Barry Levinson Has Steered Some Great Performances, but Directing Two Robert De Niros at Once Is Something Else


Ever since he directed Robert Redford to one of his richest, most compelling performances in “The Natural,” Barry Levinson has had a knack for bringing out the best in iconic movie stars. Warren Beatty (“Bugsy”), Dustin Hoffman (“Rain Man,” “Sleepers,” “Wag the Dog”), Robin Williams (“Good Morning, Vietnam”), and Michael Douglas and Demi Moore (“Disclosure”), among many others, have done some of their finest work for Levinson in movies that capitalize on their strengths but provide opportunities to deepen and broaden their personas.

Even in this company, the relationship between Levinson and Robert De Niro is special. Since they first worked together on “Sleepers” in 1996, Levinson and De Niro have created a series of indelible characters, from the spin doctor of “Wag the Dog” and the beleaguered producer of “What Just Happened?” to real-life fraudster Bernie Madoff in “The Wizard of Lies.” These were all just a warm-up, however, for Levinson and De Niro’s latest collaboration “The Alto Knights” — a movie that contains two great De Niro performances for the price of one.

In “The Alto Knights,” De Niro plays both Frank Costello and Vito Genovese, crime bosses who grew up as friends but ended as rivals whose conflicts reshaped organized crime in the 1950s. Levinson credits producer Irwin Winkler with the idea of casting De Niro in both roles, but notes that it felt like an organic outgrowth of the true story screenwriter Nicholas Pileggi (returning to the milieu he immortalized in “GoodFellas”) was telling.

“I thought the idea of Bob playing both parts was intriguing, and certainly challenging,” Levinson told IndieWire. “Because as childhood friends they’re similar, and then they begin to grow apart and different sensibilities evolve. One is aggressive, a fast talker, and the other is more deliberate. Bob was very meticulous about shaping those rhythms and ultimately finding two distinctive looks.”

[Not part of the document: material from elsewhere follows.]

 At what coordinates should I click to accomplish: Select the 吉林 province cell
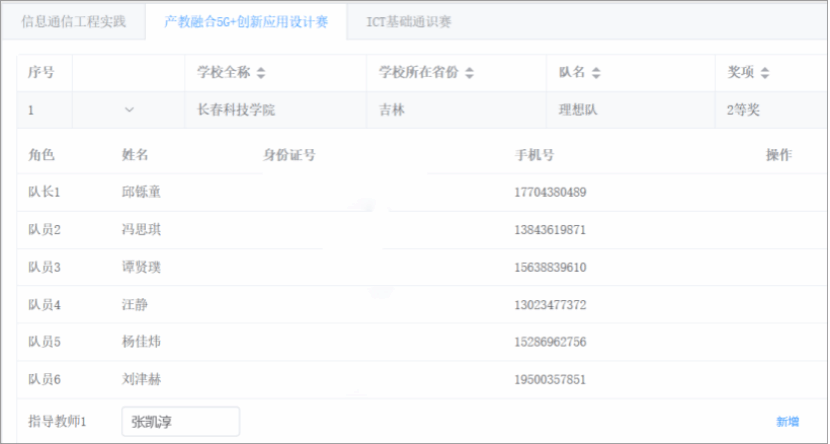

For each scene in which Costello and Genovese interact, Levinson had to plan his shots so that they would feel credible to an audience — in other words, to present the action the same way he would if it were two actors, neither employing showy tricks nor avoiding shots with both characters sharing the frame for logistical ease. Some of the most impressive blocking in “The Alto Knights,” as in a scene where Costello and Genovese meet in a candy store and are introduced together in an elaborately choreographed tracking shot, is barely noticeable on first viewing because it’s so organic.

ALTO KNIGHTS, (aka THE ALTO KNIGHTS), from left: Robert De Niro as Vito Genovese, Robert De Niro as Frank Costello, 2025. © Warner Bros. / Courtesy Everett Collection
‘The Alto Knights’©Warner Bros/Courtesy Everett Collection

“You have to plot those out, and then you basically have two days to shoot each scene,” Levinson said. “You shoot one side and then you shoot the other side, and Bob had an actor that he worked with anytime he had one of those scenes, because he didn’t just want a script supervisor feeding him lines. He wanted a really good actor that he could play off of to help his reactions.”

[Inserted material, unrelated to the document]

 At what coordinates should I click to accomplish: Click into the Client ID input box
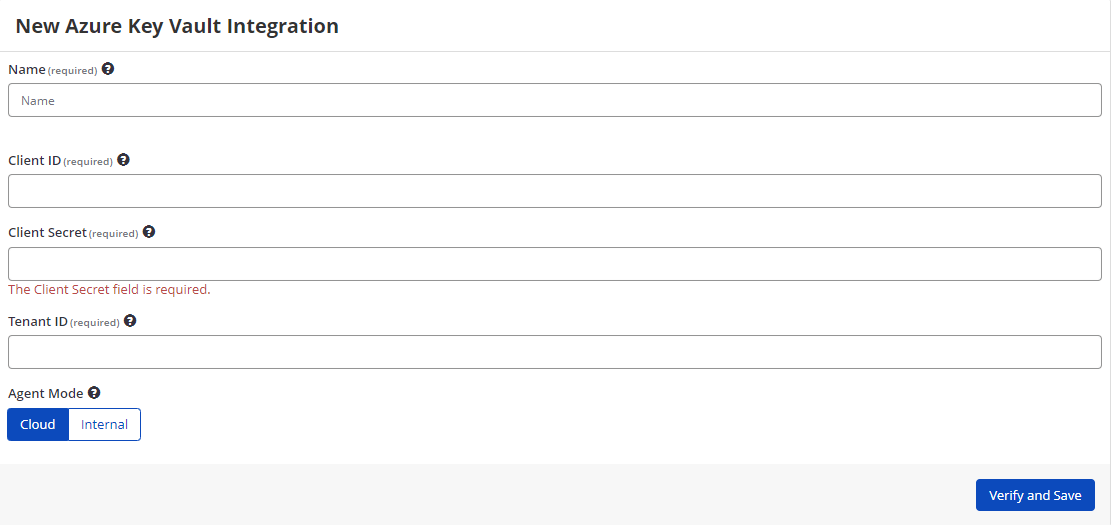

For Levinson, the key to his partnership with De Niro is their shared willingness to listen to each other rather than enter each scene with a predetermined notion of how to execute it. “It’s not, ‘You’ve got to do it this way,’” Levinson said. “It’s, ‘This is what we want to accomplish. What’s the best way to do it?’ Sometimes it comes out in a way I might not have thought of. Bob and I will go in with certain ideas but you explore and you go, wait a minute, there’s something interesting here — let’s explore that. You don’t want to be rigid. There has to be a certain kind of elasticity to explore the possibilities of any given scene.”

Throughout the process, Levinson was struck by how committed De Niro was to those possibilities, and by the actor’s refusal to rest on his laurels. “He’s got every imaginable accolade that you can have as one of the great actors, but he does not just let up and go through the motions,” Levinson said. “We spent days going over and refining every scene, just tweaking the language and the different rhythms between the two characters. He just works and works at it, with incredible commitment — and then he finds a way and it just comes out and looks like he made it all up.”